The supported versions are listed below:
Checkmk 2.2: 1.22, 1.23, 1.24, 1.25, 1.26, 1.27
Checkmk 2.3: 1.24, 1.25, 1.26, 1.27, 1.28, 1.29, 1.30
The list of supported versions may not apply to future patch versions. For such cases, a
new werk will be released.
[//]: # (werk v2)
# Skip unnecessary site activations when editing users
key | value
---------- | ---
date | 2024-08-15T06:18:56+00:00
version | 2.3.0p14
class | fix
edition | cre
component | wato
level | 1
compatible | yes
Previously, any changes to users required site activations on all
existing sites. This created a lot of unnecessary activations where
users only exist on certain sites.
With this werk, only the sites associated with the changed users require
an activation.
[//]: # (werk v2)
# Fix Cisco Meraki missing services
key | value
---------- | ---
date | 2024-08-27T09:38:07+00:00
version | 2.3.0p14
class | fix
edition | cre
component | checks
level | 1
compatible | yes
In some rare cases, when using the Cisco Meraki Special Agent, certain services such as temperature
sensors or device status may be missing. This happened when no device name was configured for a
particular device.
These devices are now added to the main host on which the Cisco Meraki integration is configured.

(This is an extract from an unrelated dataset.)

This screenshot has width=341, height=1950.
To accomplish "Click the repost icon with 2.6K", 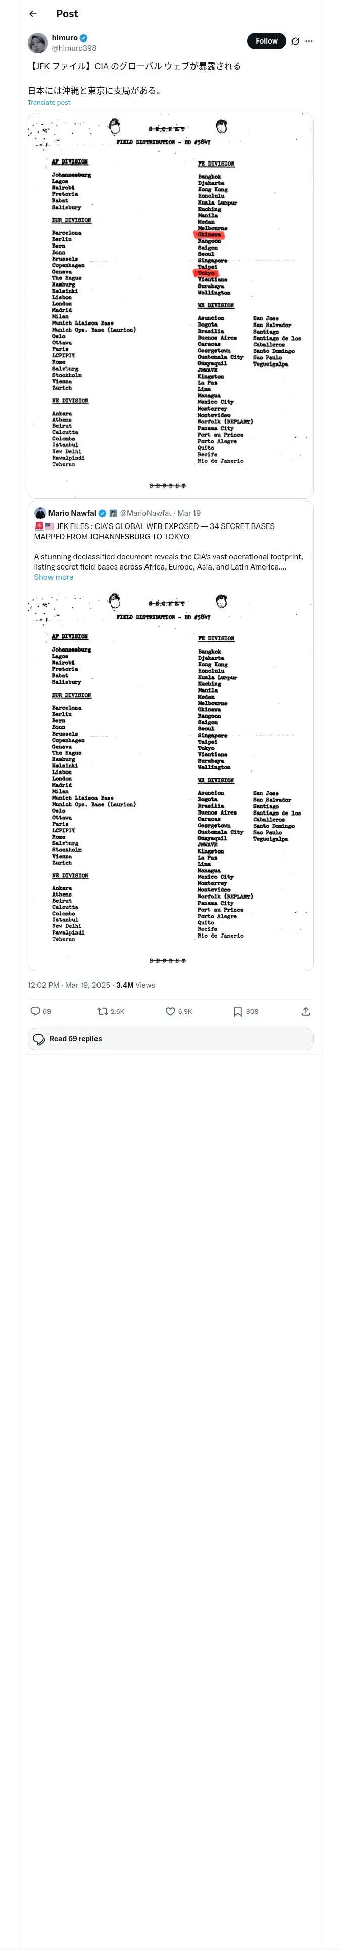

If you want to monitor the device as a separate piggyback host, you must configure a name for that
device.
The missing services must be discovered by running a service discovery on the main host.
[//]: # (werk v2)
# Synthetic Monitoring: Fix XSS vector in HTML logs displayed in UI
key | value
---------- | ---
date | 2024-08-26T18:51:50+00:00
version | 2.3.0p14
class | security
edition | cee
component | multisite
level | 1
compatible | yes
The user interface offers the option to display the HTML logs of monitored synthetic tests. These
logs are generated on the host where the test is executed and are therefore prone to XSS attacks. A
malicious actor with access to the host could attempt to inject malicious JavaScript code into these
logs before they are transferred to the monitoring server.
As of this werk, the logs are rendered sandboxed, which prevents code injected into the logs from
accessing the surrounding Checkmk site. However, note that an attacker could still attempt to hijack
the log to eg. display a fake login page. Therefore, we additionally display a corresponding
security note when rendering the logs.
An unfortunate side effect of the sandboxing described above is that the "Expand/Collapse all"
buttons in the logs are deactivated. Users can still download the logs and inspect them outside the
Checkmk user interface, as before.
This issue was found during internal review.
*Affected Versions*:
* 2.3.0
*Mitigations*:
Avoid displaying the HTML logs in the user interface.
*Vulnerability Management*:
We have rated the issue with a CVSS Score of 2.3 Low (`CVSS:4.0/AV:N/AC:L/AT:P/PR:N/UI:P/VC:N/VI:N/VA:N/SC:L/SI:L/SA:N`) and assigned `CVE-2024-38858`.
[//]: # (werk v2)
# Handle years in ntp output
key | value
---------- | ---
date | 2024-08-27T11:12:57+00:00
version | 2.3.0p14
class | fix
edition | cre
component | checks
level | 1
compatible | yes
This werk affects you, in case your last `ntpq` synchronization was indeed more than a year ago.
A potential check crash traceback looks like:
```
File "/omd/sites/SITE/lib/python3/cmk/base/plugins/agent_based/ntp.py", line 67, in _ntp_fmt_time
return int(raw)
ValueError: invalid literal for int() with base 10: '3y'
```
The year case is now handled in the parse function.
[//]: # (werk v2)
# mk_postgres: Adapt environment file parsing
key | value
---------- | ---
date | 2024-01-31T10:45:29+00:00
version | 2.3.0p14
class | fix
edition | cre
component | checks
level | 1
compatible | yes
Reading variables from the environment file was adapted:
Lines starting with `#` will now be ignored.